If either of these languages provided support for complex co-constraints, things would get out of hand.

Schematron allows you to define allowed roots for a schema, and I dare say it won't be long before someone devises a streaming Schematron processor, so by combining the required features of different schema languages, all kinds of things are possible. It's also IMHO a much neater way to specify things like key/keyref relationships.

I think they called it component based development in the 90's. XSD doesn't have to be complex, regarless of verbosity, so perhaps the answer is to try to refactor it as a set of modular features, which you can specify as being supported or not in a schema or a processor (I'd personally always turn off complex type restriction).
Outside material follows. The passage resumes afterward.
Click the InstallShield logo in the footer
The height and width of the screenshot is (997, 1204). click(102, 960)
I don't believe XSD is inherently evil (except with a hangover on a Monday morning), any more than the Dutch tax laws are (which are also hideously complicated and subject to multiple interpretations, though some would argue that *all* tax laws are evil) and it has some useful stuff. It would be nice to see XSD V2.0 heading towards simplification - maybe even <heresy>interoperable with RELAX NG</heresy> where each of the languages focuses on it's core competency as a component in a possible whole. However, having never designed a schema language, I have no idea if this is either possible or desirable.

John

-----Original Message-----
From: Bullard, Claude L (Len) [mailto:clbullar@ingr.com]
Sent: 05 June 2002 21:55
To: 'Elena Litani'; Simon St.Laurent
Cc: xml-dev@lists.xml.org
Subject: RE: [xml-dev] Interesting mailing list & a rare broadside


Wouldn't it have been better to provide something
analogous to DOCTYPE support where

<!DOCTYPE thisIsTheROOTforThisPass

is explicit rathen than relying on syntactic
position which may be accidental?

len

From: Elena Litani [mailto:elitani@ca.ibm.com]

Xerces doesn't provide a way to specify a validation root, thus the
assumption is that the first element encountered by the
XMLSchemaValidator is the validation root.